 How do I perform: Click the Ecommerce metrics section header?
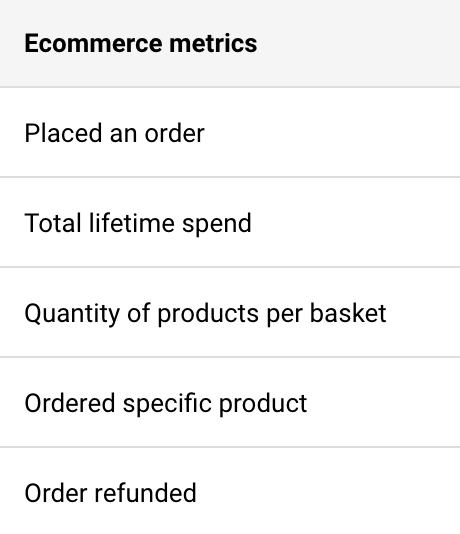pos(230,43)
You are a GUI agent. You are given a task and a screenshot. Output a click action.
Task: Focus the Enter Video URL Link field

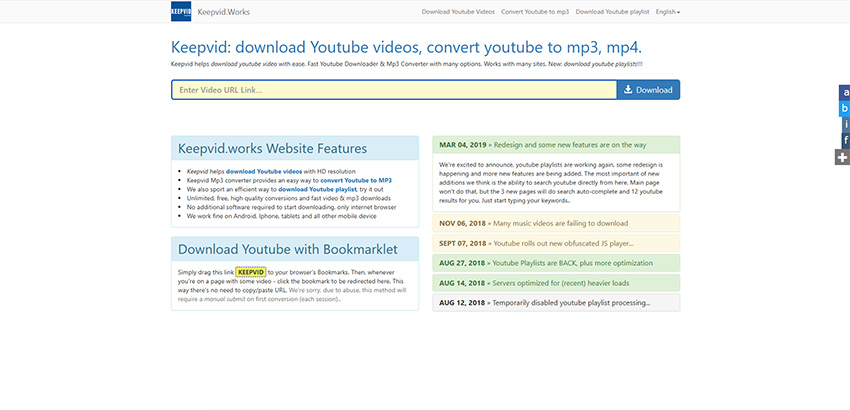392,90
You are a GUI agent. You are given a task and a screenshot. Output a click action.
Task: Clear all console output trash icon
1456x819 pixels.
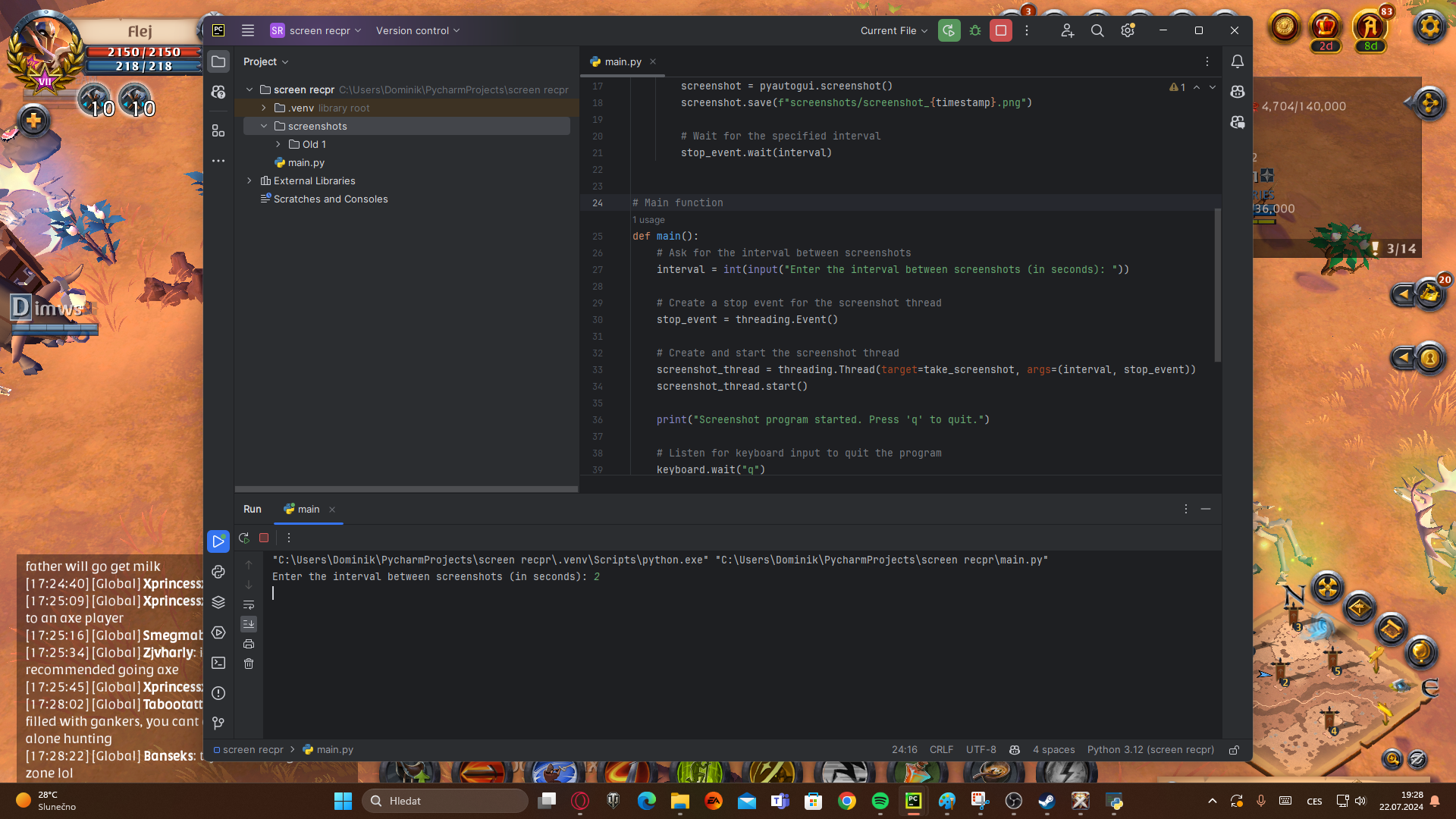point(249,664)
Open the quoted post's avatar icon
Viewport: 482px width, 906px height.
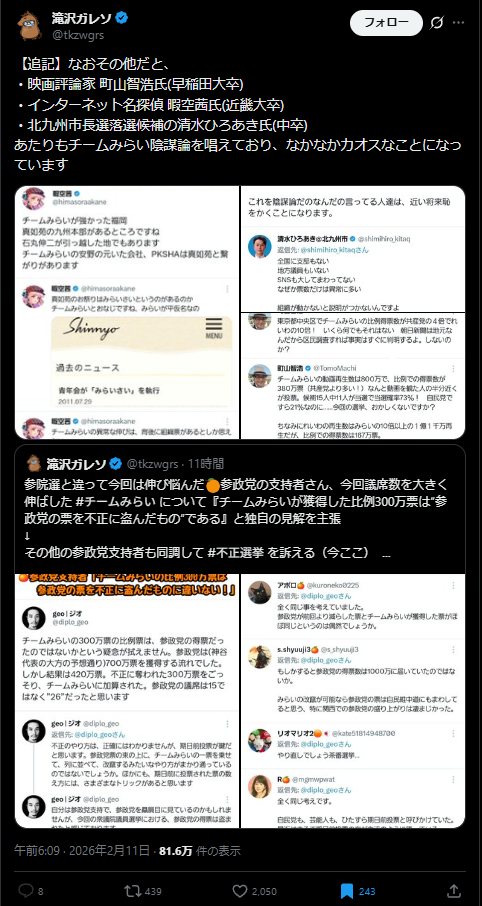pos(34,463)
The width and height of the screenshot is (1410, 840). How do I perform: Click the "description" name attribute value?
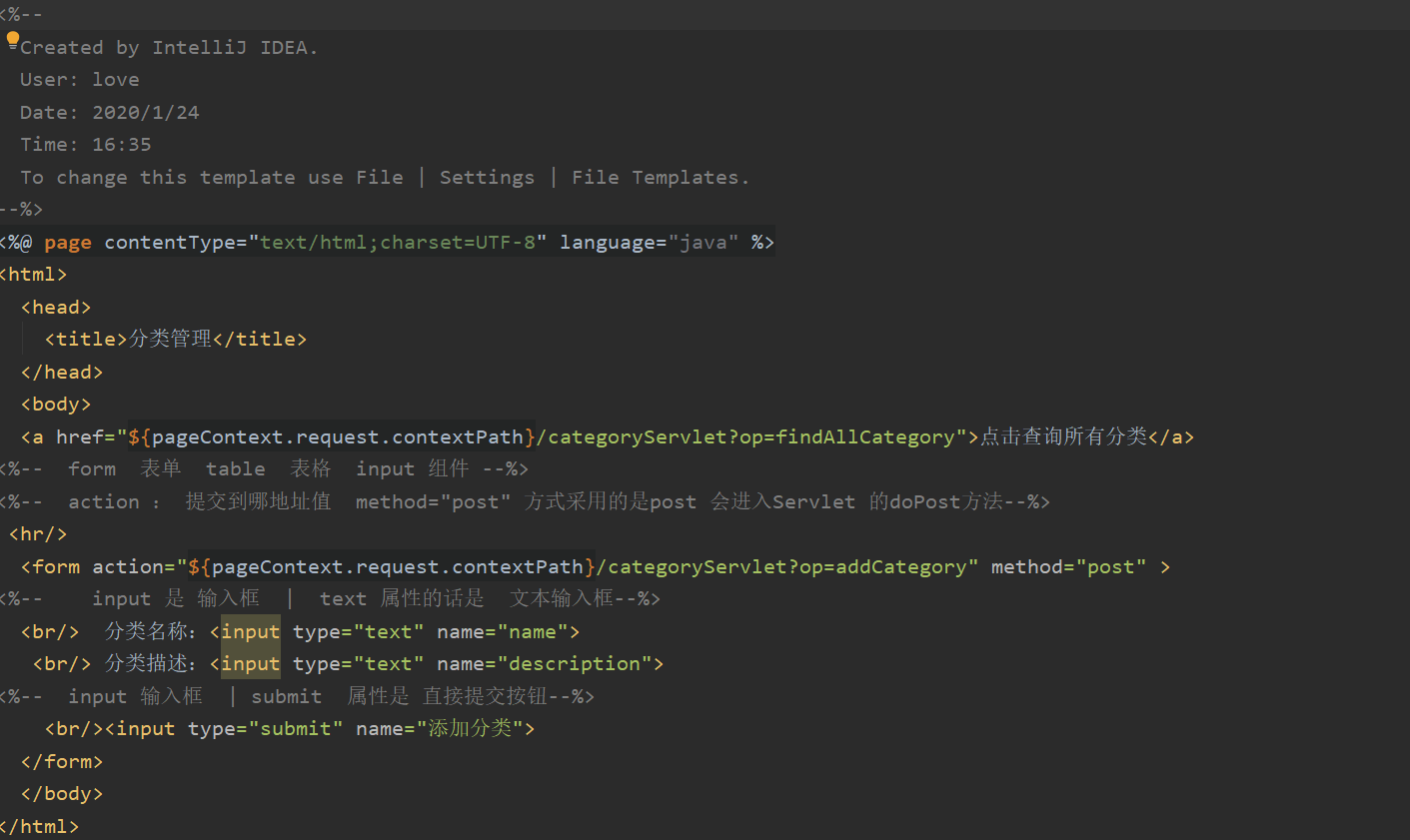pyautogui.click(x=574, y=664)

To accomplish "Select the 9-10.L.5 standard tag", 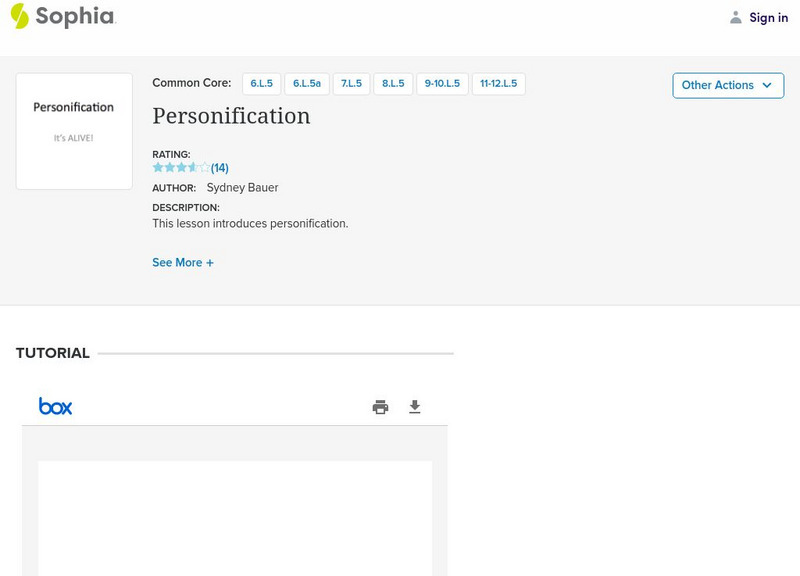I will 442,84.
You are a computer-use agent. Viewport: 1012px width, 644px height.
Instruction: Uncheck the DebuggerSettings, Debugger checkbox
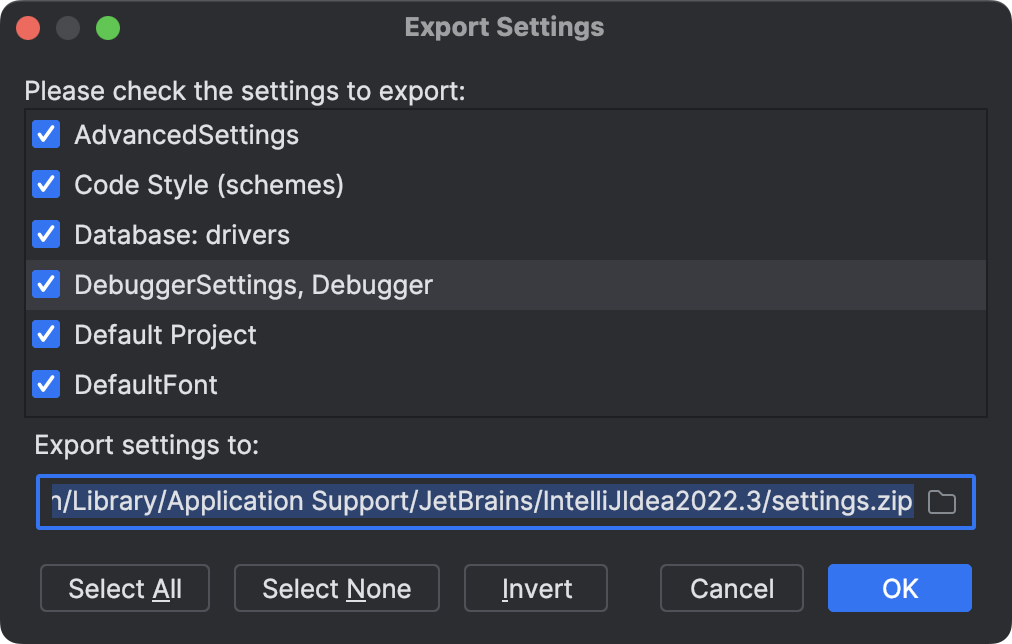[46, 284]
○ ○ ○ ○
Objective:
Rewrite the material from its first line through the line containing "point(249,664)", inclusive, changing "GUI agent" to "desktop assistant" and leaving everything else unchanged. Omit the pictures from your answer.

Result for this exercise:
 How do I perform: Click the Ecommerce metrics section header?
pos(230,43)
You are a desktop assistant. You are given a task and a screenshot. Output a click action.
Task: Focus the Enter Video URL Link field

392,90
You are a desktop assistant. You are given a task and a screenshot. Output a click action.
Task: Clear all console output trash icon
1456x819 pixels.
point(249,664)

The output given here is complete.